Records for the exercise Start Marker

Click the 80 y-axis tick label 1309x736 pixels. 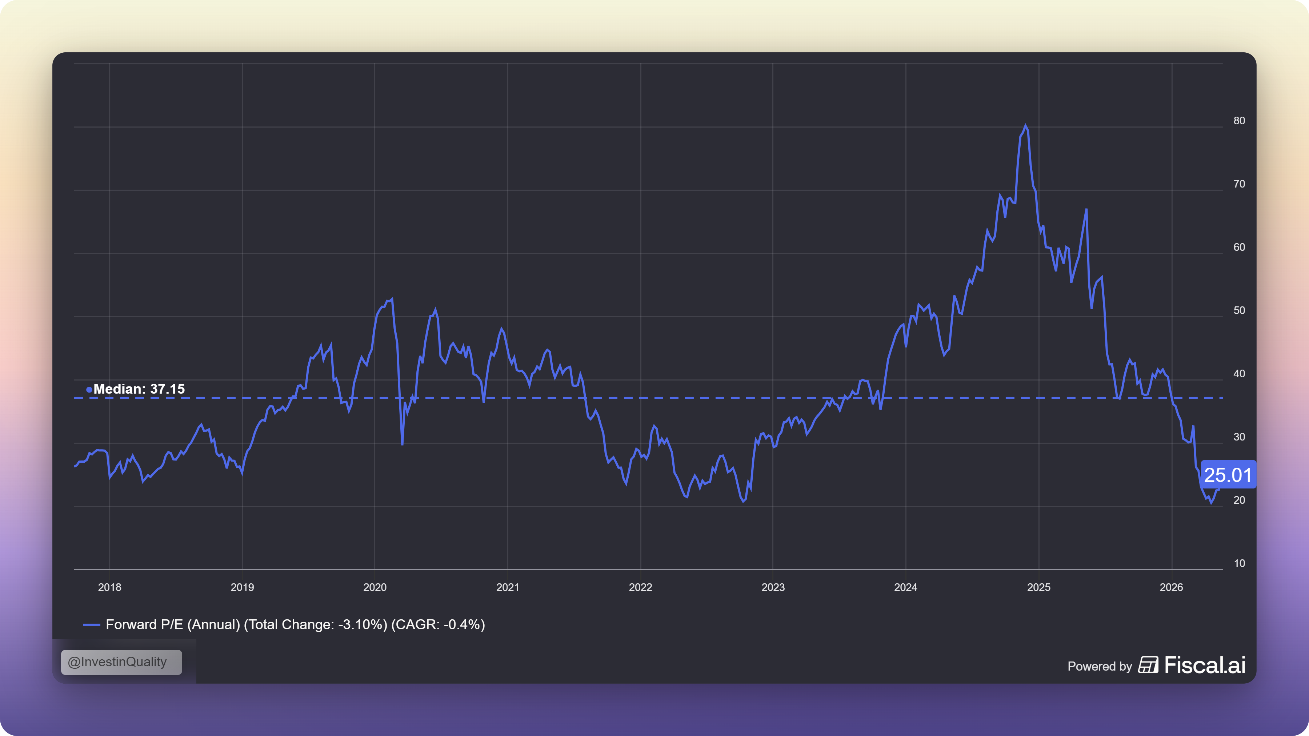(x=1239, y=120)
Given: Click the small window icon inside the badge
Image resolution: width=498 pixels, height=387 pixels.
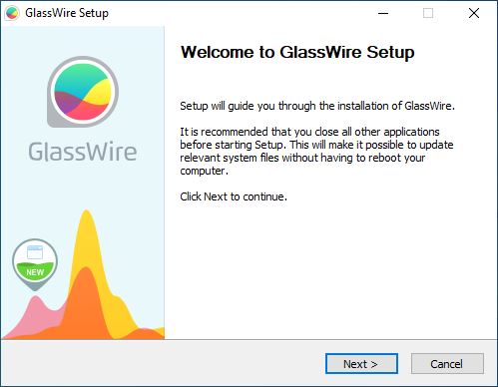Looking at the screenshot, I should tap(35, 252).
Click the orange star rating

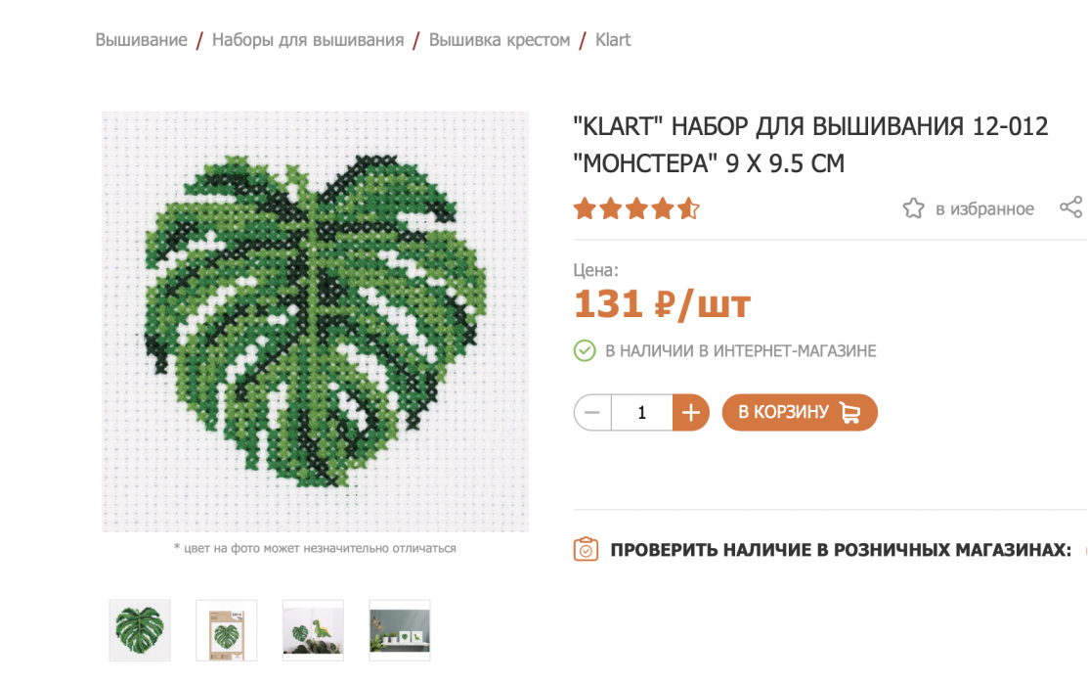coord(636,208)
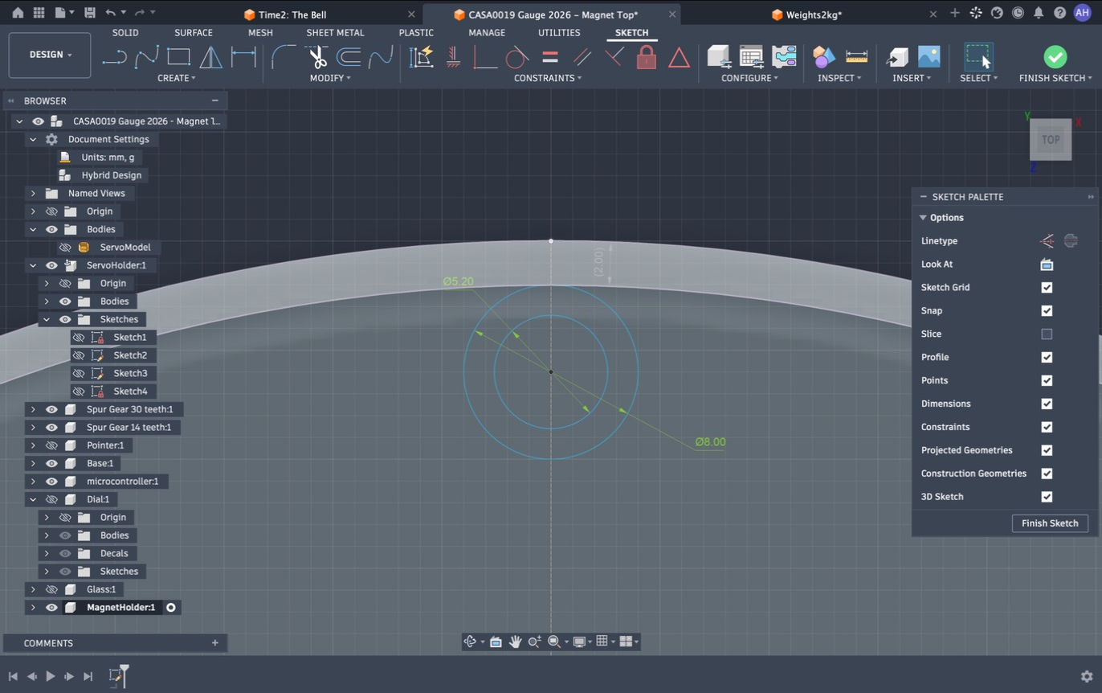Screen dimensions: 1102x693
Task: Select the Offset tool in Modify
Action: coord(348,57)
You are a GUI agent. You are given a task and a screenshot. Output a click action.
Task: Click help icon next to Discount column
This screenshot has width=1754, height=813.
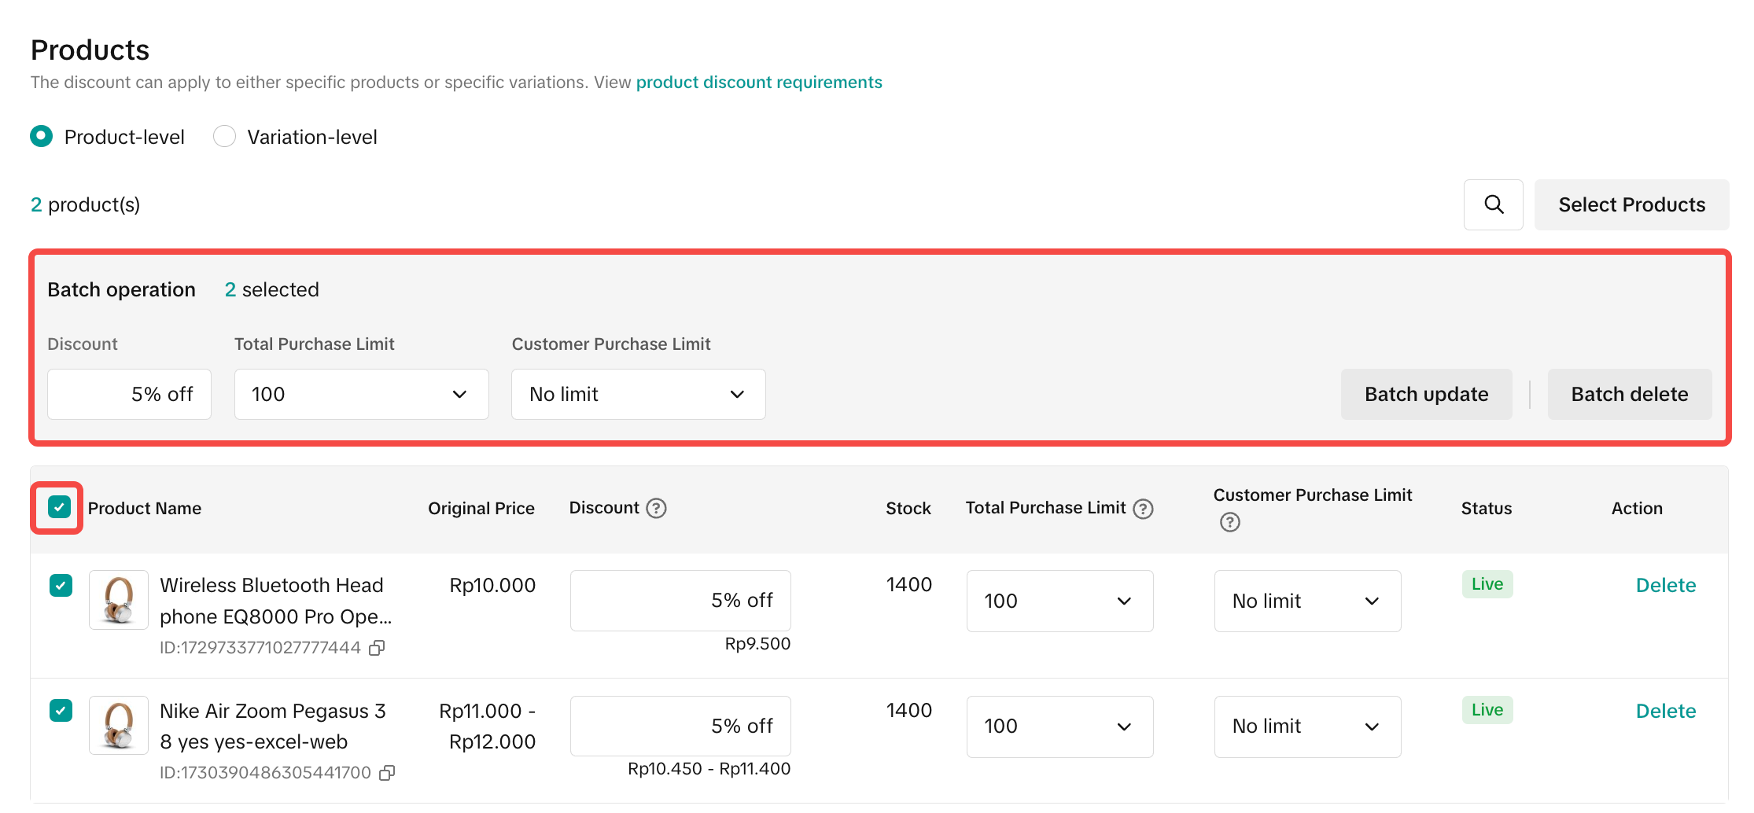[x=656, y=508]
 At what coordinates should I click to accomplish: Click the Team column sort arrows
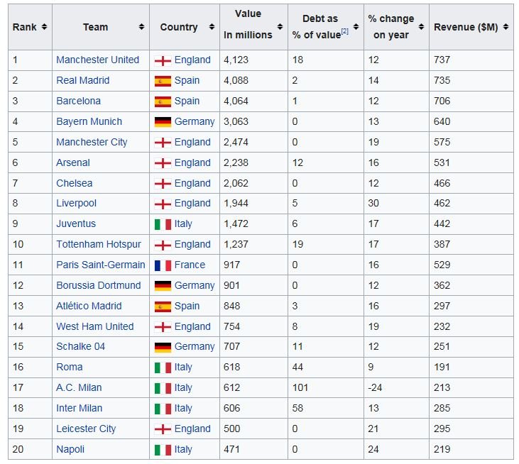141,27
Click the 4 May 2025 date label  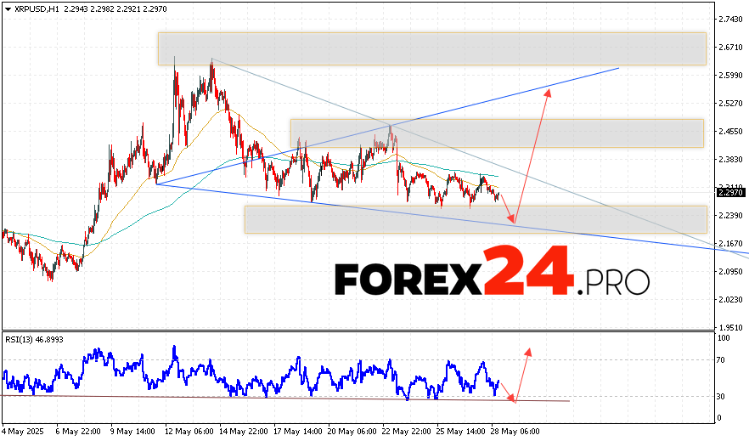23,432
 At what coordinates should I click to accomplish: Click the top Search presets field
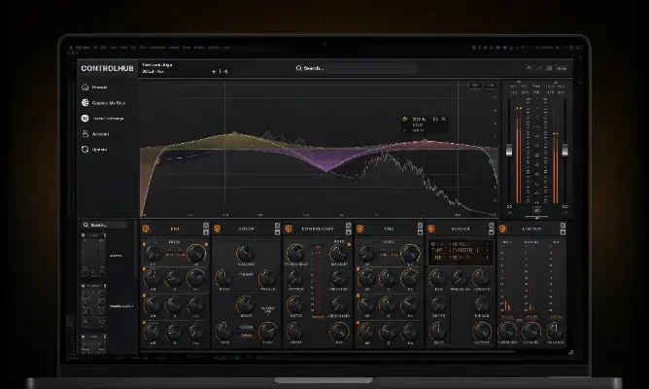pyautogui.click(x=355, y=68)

Records for the exercise End Marker

**What is needed:** The string "icon" marks the lines to return from the material. Copy each one.

**Solution:**
Given: Click the small window icon inside the badge
Task: Click help icon next to Discount column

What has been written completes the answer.